- **QUOTED TEXT**:
Randy Raine-Reusch (born 1952) is a Canadian composer, performer, improviser, and multi-instrumentalist specializing in New and Experimental Music for instruments from around the world, particularly those from East and Southeast Asia.

Research
Raine-Reusch studied at the Creative Music Studio in the 1977 with artists such as Frederic Rzewski, Jack Dejohnette, and Karl Berger, playing only an Appalachian dulcimer. In 1984, he received funding from the Canada Council for the Arts to undertake study overseas in Indonesia, Burma, and Thailand. He studied khaen in Mahasarakham, Thailand with master musicians Nukan Srichrangthin and Sombat Sinla. After meeting famed Samul Nori drumming Kim Duk Soo in 1986, Raine-Reusch remained in Korea after a concert performance in 1987 to study kayageum with Living National Treasure (South Korea) Park Gwii Hi. He studied didjeridu in Australia while performing at World Expo 88 in Brisbane. 1n 1989, Raine-Reusch returned to Thailand to study khaen, then undertook research on traditional mouth organs in the upriver regions of Sarawak, in southern China, and finally studied the sho in Kyushu, Japan, including lessons with Living National Treasure (Japan) Ono Tada Aki. In 1992, Raine-Reusch studied intensively in Hawaii with Chie Yamada on the Japanese ichigenkin, which he continued in 1996 in Tokyo under the Seikyodo School. Raine-Reusch returned to Borneo on repeated trips throughout 1997 and 1998 to research and record the traditional music of Sarawak, resulting in two CDs on the Pan Records label.

With a collection of approximately 1000 instruments, Raine-Reusch regularly performs on the Chinese guzheng, bawu, hulusi and xun; the Japanese shō and ichigenkin; the Korean kayageum; the Thai khaen and pin pia; the Australian didjeridu; and the Appalachian dulcimer.

Collaboration
Raine-Reusch has recorded with Pauline Oliveros, Deep Listening Band, Aerosmith, The Cranberries, Yes, Raffi, David Amram, Jon Gibson, Jin Hi Kim, and Henry Kaiser as well with as his own intercultural quartet, ASZA.  He has performed with a wide range of artists including: Aerosmith, Robert Dick, Mats Gustafsson, Barry Guy, Sainkho Namtchylak, Pauline Oliveros, Trichy Sankaran, Paul Plimley, Miya Masaoka and Issui Minegishi, the Japanese Iemoto, or Hereditary Grand Master, of Seikyodo Ichigenkin. He also performs in a duo with his wife, the Chinese zheng virtuoso and scholar Mei Han.

Other work
Other credits include two Juno Award nominations, a performance on the famed American PBS “Prairie Home Companion,” and appearing in five documentary films on music.

He was the co-founder of the Rainforest World Music Festival held in Malaysia. He returned in 1998 as the Artistic Director and Consultant for both the Rainforest World Music Festival held just outside Kuching, Malaysia, and the Miri International Jazz Festival in Miri, Malaysia, re-branded in 2010 as Borneo Jazz. Both festivals are overseen by the Sarawak Tourist Board. He was a music consultant for the Korean Arts Management Service, the Sarawak Tourist Board, and Cirque du Soleil's Quidam.

- **EXERCISES**:
A - Summarize the biography of Randy Raine-Reusch in two sentences.
B - Set down the part of the biography of Randy Raine-Reusch starting at the words "Randy Raine-Reusch (born" and ending at the words "and Southeast Asia.".
The records come from a different source.

Item coordinate records:
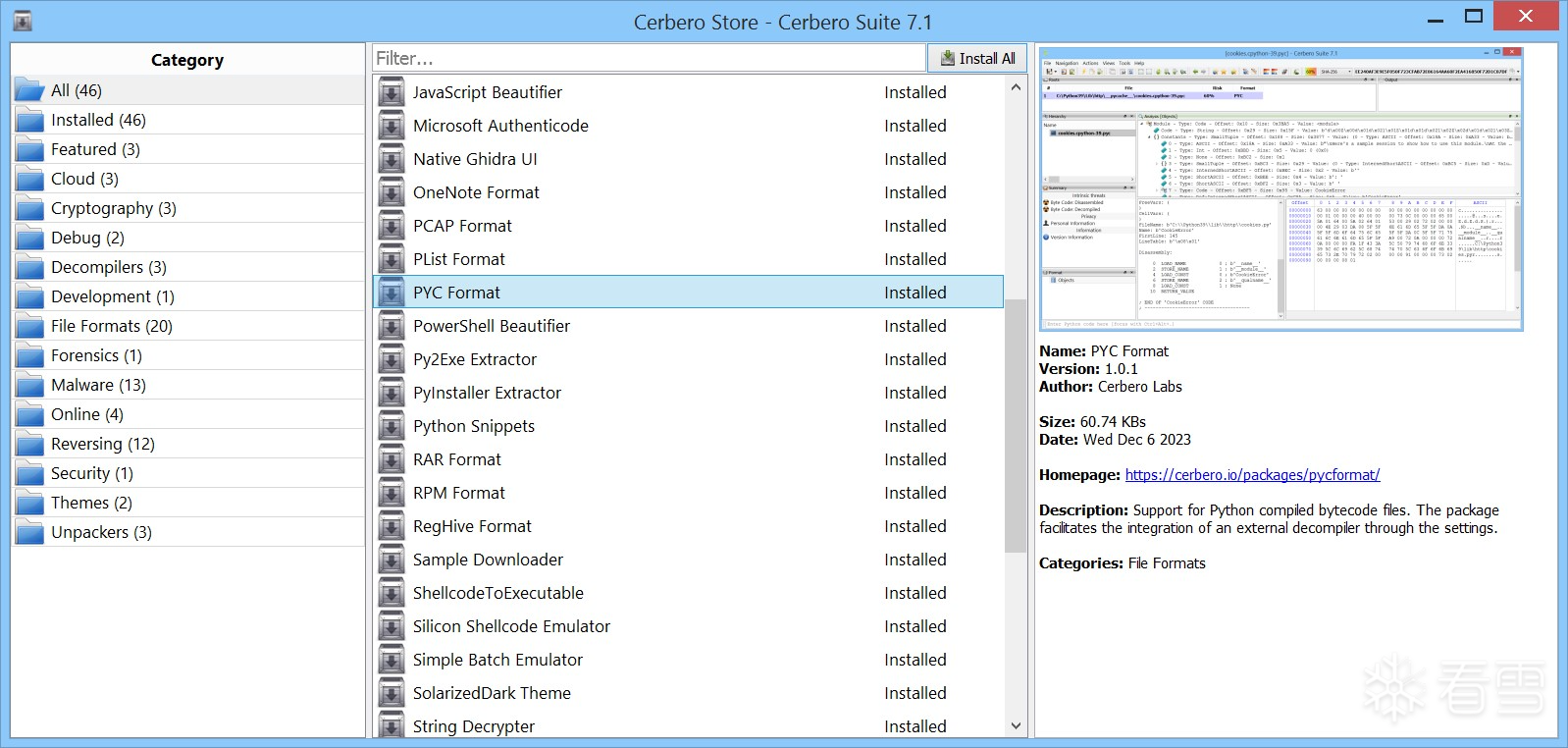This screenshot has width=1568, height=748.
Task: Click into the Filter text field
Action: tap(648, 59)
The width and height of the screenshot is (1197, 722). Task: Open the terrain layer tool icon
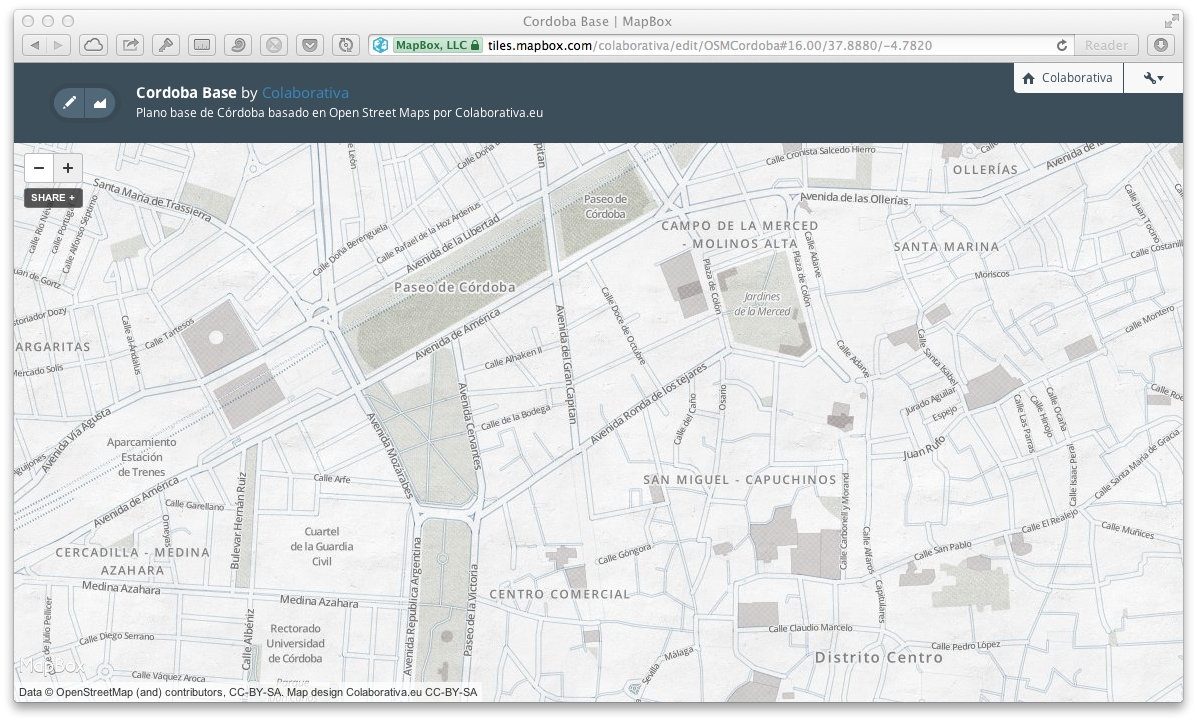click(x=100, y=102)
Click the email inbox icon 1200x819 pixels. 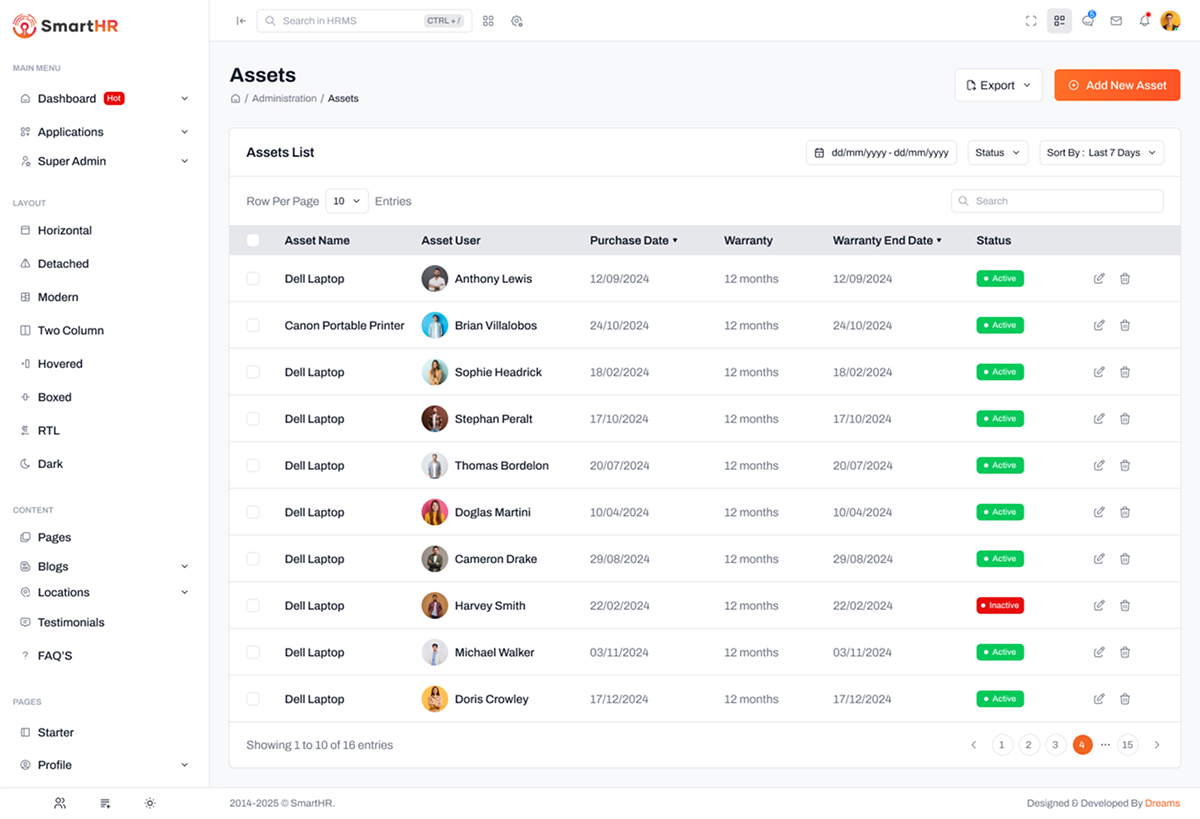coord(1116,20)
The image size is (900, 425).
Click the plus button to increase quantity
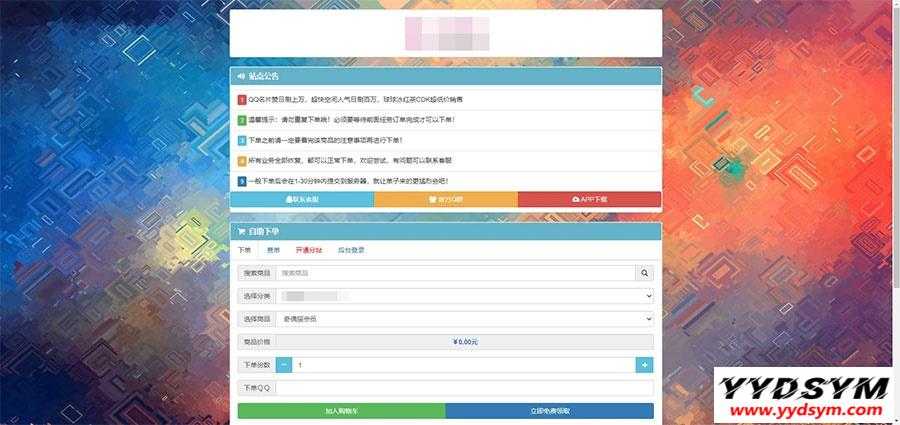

- **TASK RESPONSES**:
A - Randy Raine-Reusch is a Canadian composer, performer, improviser, and multi-instrumentalist who specializes in new and experimental music for instruments from around the world, especially those of East and Southeast Asia. He studied instruments such as the khaen, kayageum, sho, and ichigenkin in several countries, has recorded and performed with a wide range of artists, and co-founded the Rainforest World Music Festival in Malaysia.

B -
Randy Raine-Reusch (born 1952) is a Canadian composer, performer, improviser, and multi-instrumentalist specializing in New and Experimental Music for instruments from around the world, particularly those from East and Southeast Asia.